No podré olvidar nunca aquella mirada penetrante, mezcla de ternura y autoridad, ni tampoco sus enigmáticas palabras: “El agua de tu servicio se hará un manantial inagotable por mi gesto de esta noche”.
“Cuando entren en la ciudad, encontrarán a un hombre que lleva un jarro de agua. Síganlo hasta la casa donde entre y digan al dueño de la casa: ‘El Maestro manda a decirte: ‘¿Dónde está la pieza en que comeré la Pascua con mis discípulos?’
Lc 22, 1-13
El extraño joven de la sábana
Aquella noche yo lo seguí. No sabría explicar por qué. Ya iba a acostarme y quise dar un último vistazo a la calle semioscura. Un rato antes, mientras cenaba solo, había oído un grupo cercano cantando los salmos de Pésaj. Luego un portazo, y alguien que huía corriendo.
Era una noche espesa… rara. Al asomarme vi a cuatro hombres saliendo en silencio de una casa; uno iba delante de ellos. Había en él algo que me provocó fascinación. Casi sin saber qué hacía, me decidí a ir detrás de él, sólo envuelto en una sábana, porque ya me había quitado la ropa, dispuesto a dormir.
Llegamos al Huerto de los Olivos. Me escondí tras uno bien grueso para que no notaran mi presencia. Aquel Maestro se adelantó y parecía rezar, entre temblores y sollozos. Sus amigos cabeceaban entre penumbras. Un vaho de muerte llegó entre gritos y palos, y se llevaron al Hombre. La blancura de mi sábana me delató; alguien quiso agarrarme, pero logré escapar desnudo…

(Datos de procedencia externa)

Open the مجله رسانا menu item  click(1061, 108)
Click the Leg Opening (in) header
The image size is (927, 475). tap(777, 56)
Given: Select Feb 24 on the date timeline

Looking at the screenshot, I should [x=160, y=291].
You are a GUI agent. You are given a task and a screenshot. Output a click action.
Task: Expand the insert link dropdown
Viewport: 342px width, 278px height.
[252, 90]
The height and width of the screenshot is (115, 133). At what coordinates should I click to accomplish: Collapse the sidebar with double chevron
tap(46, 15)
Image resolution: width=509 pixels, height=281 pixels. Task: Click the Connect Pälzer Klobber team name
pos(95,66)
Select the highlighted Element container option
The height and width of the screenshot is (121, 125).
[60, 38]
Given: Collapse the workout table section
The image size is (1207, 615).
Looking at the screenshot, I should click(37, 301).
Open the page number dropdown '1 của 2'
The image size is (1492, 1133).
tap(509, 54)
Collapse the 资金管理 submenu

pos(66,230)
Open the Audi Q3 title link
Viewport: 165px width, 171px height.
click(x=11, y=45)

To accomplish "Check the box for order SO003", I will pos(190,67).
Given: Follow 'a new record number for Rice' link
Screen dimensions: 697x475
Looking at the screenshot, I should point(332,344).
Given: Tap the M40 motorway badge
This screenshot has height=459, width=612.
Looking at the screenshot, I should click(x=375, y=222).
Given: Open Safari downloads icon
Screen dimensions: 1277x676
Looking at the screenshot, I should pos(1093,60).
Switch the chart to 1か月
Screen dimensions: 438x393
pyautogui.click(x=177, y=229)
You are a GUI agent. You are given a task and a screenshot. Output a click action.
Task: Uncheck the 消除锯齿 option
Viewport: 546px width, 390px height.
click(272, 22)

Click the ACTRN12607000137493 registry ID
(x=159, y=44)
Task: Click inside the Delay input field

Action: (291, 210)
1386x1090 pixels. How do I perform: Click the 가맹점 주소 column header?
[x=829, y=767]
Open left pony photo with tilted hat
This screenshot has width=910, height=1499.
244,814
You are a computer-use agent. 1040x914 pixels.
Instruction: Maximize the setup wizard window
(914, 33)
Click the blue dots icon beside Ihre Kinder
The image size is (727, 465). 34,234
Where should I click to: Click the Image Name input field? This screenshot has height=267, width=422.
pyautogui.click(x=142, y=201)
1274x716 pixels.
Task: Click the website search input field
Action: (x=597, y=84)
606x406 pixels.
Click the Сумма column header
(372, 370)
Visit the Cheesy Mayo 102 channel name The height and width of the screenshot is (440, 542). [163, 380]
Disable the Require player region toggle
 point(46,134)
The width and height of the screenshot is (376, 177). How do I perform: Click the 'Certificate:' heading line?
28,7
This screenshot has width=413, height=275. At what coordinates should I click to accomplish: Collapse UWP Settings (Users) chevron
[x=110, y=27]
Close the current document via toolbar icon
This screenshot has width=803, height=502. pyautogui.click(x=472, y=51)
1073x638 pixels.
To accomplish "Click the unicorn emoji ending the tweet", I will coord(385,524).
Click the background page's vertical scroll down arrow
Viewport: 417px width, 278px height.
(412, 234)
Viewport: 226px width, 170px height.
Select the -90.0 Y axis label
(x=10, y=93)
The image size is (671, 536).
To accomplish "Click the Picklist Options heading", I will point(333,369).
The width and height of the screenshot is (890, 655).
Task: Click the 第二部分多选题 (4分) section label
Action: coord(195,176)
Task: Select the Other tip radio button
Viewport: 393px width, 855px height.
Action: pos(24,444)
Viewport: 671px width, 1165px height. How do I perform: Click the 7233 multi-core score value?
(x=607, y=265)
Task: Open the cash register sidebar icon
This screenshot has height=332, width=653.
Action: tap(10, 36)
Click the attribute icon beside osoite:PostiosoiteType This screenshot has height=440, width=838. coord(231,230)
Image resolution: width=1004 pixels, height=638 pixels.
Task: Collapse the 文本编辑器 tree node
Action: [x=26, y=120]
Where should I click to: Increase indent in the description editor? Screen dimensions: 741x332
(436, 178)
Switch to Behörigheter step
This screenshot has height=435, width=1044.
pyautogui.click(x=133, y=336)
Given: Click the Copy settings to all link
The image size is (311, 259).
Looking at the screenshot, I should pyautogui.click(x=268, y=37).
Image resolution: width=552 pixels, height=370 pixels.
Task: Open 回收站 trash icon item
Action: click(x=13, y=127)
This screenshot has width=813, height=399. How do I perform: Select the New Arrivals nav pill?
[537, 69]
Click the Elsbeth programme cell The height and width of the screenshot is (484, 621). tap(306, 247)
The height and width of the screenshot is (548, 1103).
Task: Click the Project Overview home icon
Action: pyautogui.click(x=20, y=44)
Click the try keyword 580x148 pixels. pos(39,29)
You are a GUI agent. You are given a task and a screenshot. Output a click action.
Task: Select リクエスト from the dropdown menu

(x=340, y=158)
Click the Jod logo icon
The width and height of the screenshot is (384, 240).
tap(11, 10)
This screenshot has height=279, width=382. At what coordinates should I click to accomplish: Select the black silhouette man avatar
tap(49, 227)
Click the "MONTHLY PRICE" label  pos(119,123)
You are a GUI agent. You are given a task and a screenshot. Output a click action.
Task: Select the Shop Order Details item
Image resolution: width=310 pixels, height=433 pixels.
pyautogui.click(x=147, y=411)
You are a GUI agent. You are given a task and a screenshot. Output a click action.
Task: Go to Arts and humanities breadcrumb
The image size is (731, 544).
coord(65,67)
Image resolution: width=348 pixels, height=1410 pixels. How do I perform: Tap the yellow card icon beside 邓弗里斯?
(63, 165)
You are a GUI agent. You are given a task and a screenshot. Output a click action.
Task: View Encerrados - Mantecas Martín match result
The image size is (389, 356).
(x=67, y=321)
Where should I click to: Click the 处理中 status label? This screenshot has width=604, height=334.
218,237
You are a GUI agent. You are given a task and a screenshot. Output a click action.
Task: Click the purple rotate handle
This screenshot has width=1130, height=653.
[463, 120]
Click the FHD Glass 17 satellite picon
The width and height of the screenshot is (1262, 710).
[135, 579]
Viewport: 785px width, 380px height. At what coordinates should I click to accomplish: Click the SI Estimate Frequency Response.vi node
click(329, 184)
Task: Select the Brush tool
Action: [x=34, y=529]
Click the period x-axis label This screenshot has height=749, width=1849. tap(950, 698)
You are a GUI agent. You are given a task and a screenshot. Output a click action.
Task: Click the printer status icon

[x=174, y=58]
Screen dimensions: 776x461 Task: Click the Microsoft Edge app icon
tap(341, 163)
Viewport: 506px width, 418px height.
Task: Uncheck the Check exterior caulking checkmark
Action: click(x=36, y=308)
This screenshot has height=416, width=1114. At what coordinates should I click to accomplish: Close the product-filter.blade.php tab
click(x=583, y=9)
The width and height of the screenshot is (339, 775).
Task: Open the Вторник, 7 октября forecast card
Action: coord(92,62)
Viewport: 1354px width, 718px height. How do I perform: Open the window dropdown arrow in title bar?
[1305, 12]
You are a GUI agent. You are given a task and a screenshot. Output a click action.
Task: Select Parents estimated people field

Al día siguiente lo volví a ver pasando frente a mi casa, cubierto de sangre, desfigurado y cargando una cruz. Y volví a seguirle… hasta el día de hoy.
“Y todos los que estaban con Jesús lo abandonaron y huyeron. Un joven seguía a Jesús envuelto sólo en una sábana, y lo tomaron; pero él, soltando la sábana, huyó desnudo»
Mc 14, 50-52
Basemat, la perfumista
Las últimas sombras de la noche se confundían con la silueta de unas mujeres que llamaban a mi puerta: “Basemat, Basemat…”. “Ya voy”, les respondí al reconocer la voz de una de ellas, “todavía estoy acostada”. Al abrir la puerta pude entrever sus ojos enrojecidos por el llanto mientras una de ellas me pedía apresurada: “Danos un frasco de perfume de nardo… queremos ungir el cuerpo del Maestro antes de que el alba nos deje en evidencia”.
Contagiada de su prisa, corrí hasta la alacena y volví trayendo el pedido. En un solo gesto tomaron el frasco y me entregaron unas monedas de plata. Y el sendero las arrebató cuesta arriba, casi como un suspiro.
Las primeras luces de un sol renovado golpeaban a mi ventana. Al abrirla, todo se impregnó del delicioso nardo que había entregado minutos antes a aquellas mujeres. Fue entonces cuando las vi pasar corriendo, ebrias de una alegría enamorada, mientras gritaban a los cuatro vientos: “¡Ha resucitado!”. No fue necesario ungir al Muerto. El Viviente perfumaba de esperanza aquellos corazones.
“Pasado el sábado, María Magdalena, María, la madre de Santiago, y Salomé compraron perfumes para ungir el cuerpo de Jesús”.
“(…) No teman. Ustedes buscan a Jesús de Nazaret, el Crucificado. Ha resucitado, no está aquí.»